Wir haben erfahren, dass heute die Vorbesprechung der Innenminister der Länder für diesen Transport stattfindet.
Das heißt, aus unserer Sicht steht der Transport unmittelbar bevor, sodass wir nicht am 03.11.2010, an dem wir, glaube ich, die nächste Landtagssitzung haben, darüber entscheiden können.
Wenn heute Vertreter der Staatsregierung erklären, dass der Transport erst nach dem 01.11.2010 stattfinden soll, wären wir bereit, unseren Dringlichen Antrag zurückzuziehen und das in der üblichen Sitzung am 03.11.2010 zu behandeln. Wenn das nicht der Fall ist, dann müssen wir heute darüber sprechen. Es kann nicht sein, dass wir dermaßen gravierenden, und für die Gesundheit der Menschen gefährlichen Dreck, für den wir auch mit verantwortlich sind, dort am Ural einfach vor die Tür kippen.
Das war die Begründung der Dringlichkeit durch die Fraktion GRÜNE, den Abg.
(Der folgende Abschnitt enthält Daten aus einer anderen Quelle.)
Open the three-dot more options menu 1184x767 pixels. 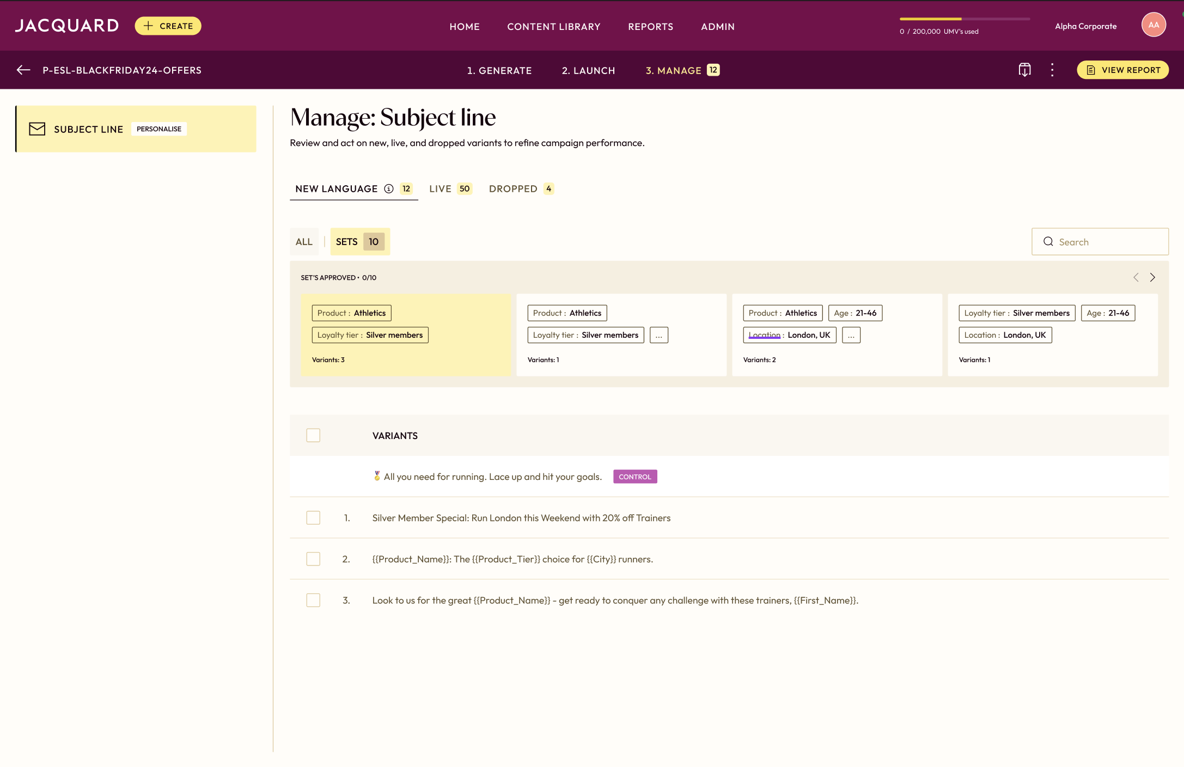click(x=1052, y=70)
Lichdi. Es haben jetzt wiederum alle Fraktionen die Möglichkeit, sich zu positionieren. Ich sehe für die CDUFraktion am Mikrofon 5 Herrn Kollegen Piwarz. Jeder Redebeitrag kann maximal drei Minuten dauern.
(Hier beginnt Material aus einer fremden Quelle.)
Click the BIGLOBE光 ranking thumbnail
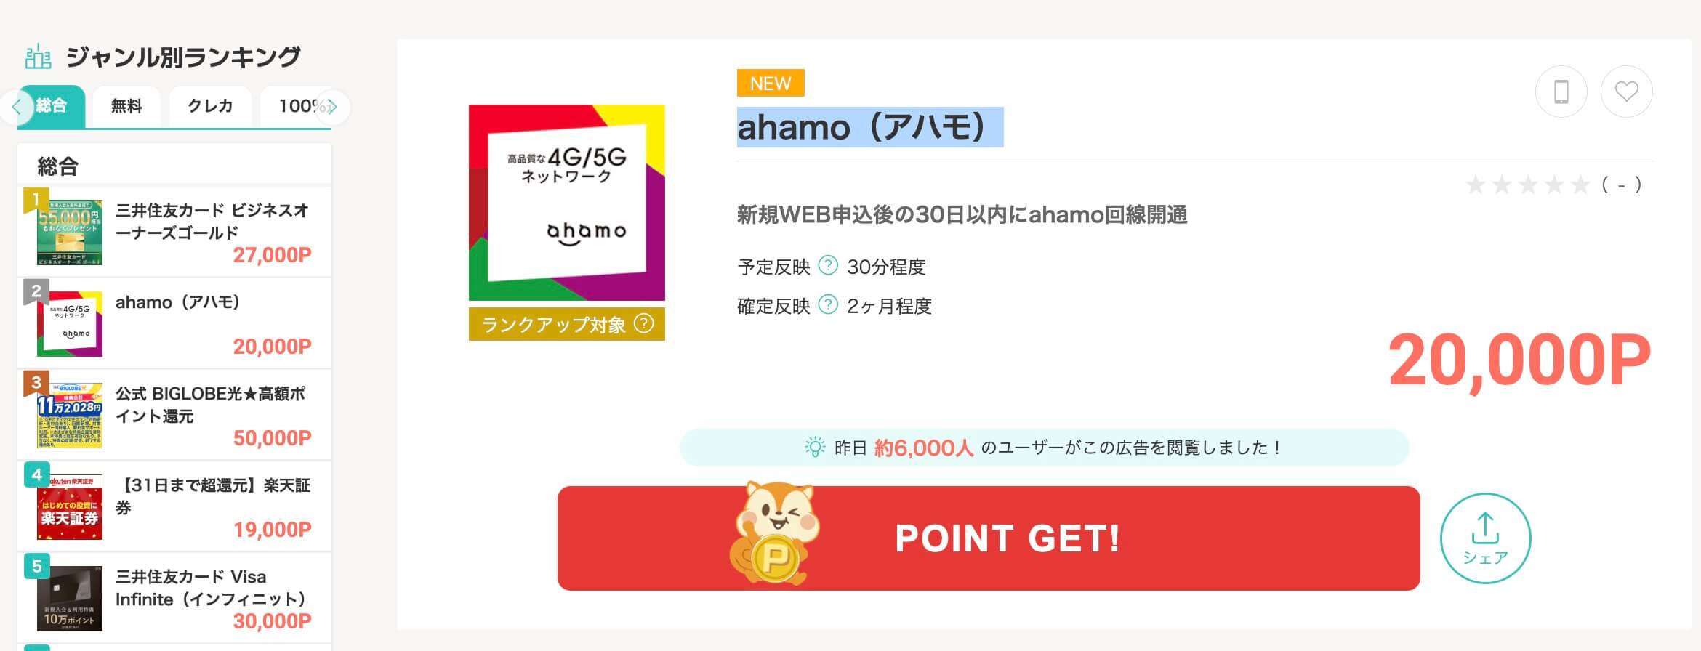The height and width of the screenshot is (651, 1701). (70, 415)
Vielen Dank, Herr Präsident! Meine Damen und Herren! Auch dieser Antrag ist nicht dringlich. Das wird Sie sicherlich nicht überraschen. Er war wohl von vornherein nicht als Dringlicher Antrag angelegt.
Herr Lichdi hat selbst ausgeführt, dass er bereits im August umfangreich Kleine Anfragen zur Thematik gestellt hat. Er hat mithin selbst zugegeben, dass ihn die Thematik schon seitdem beschäftigt hat. Es wäre genügend Zeit gewesen, dies auch ordnungsgemäß hier im Sächsischen Landtag im normalen Geschäftsgang einzureichen.
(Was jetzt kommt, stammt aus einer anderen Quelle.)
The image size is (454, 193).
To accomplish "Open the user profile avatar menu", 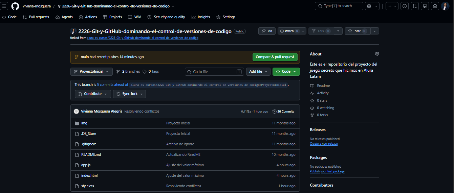I will [x=445, y=6].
Darüber hinaus hat der Haushalts- und Finanzausschuss in seiner Sitzung am 15.08.2010 außerplanmäßige Ausgaben unter dem Titel „Zuschüsse zur Kernmaterialrückführung nach Russland“ bewilligt. Auch da ist das Thema bereits Gegenstand der Beratungen hier im Haus gewesen. Die Fraktion GRÜNE hätte längst einen Antrag dazu fertigen können.
Schließlich will ich auf die mediale Berichterstattung eingehen, die es in der Vergangenheit gegeben hat, beispielsweise in der „Sächsischen Zeitung“ am 18.09.2010. Am 20.09.2010 lief die Frist zur Einreichung für Anträge im normalen Verfahren im Sächsischen Landtag aus. Auch da hätte es genügend Möglichkeiten für die Fraktion GRÜNE gegeben, einen Antrag im ordnungsgemäßen Verfahren einzureichen. Das hat nicht stattgefunden. Deshalb ist dieser Antrag auch nicht dringlich. Wir werden die Dringlichkeit daher ablehnen.
Das war Kollege Piwarz für die CDU-Fraktion. Am Mikrofon 1 sehe ich Kollegen Tischendorf für die Fraktion DIE LINKE.
Sehr geehrter Herr Präsident! Im Gegensatz zu meinem Vorredner will ich nicht mit Spekulationen, sondern mit Fakten argumentieren.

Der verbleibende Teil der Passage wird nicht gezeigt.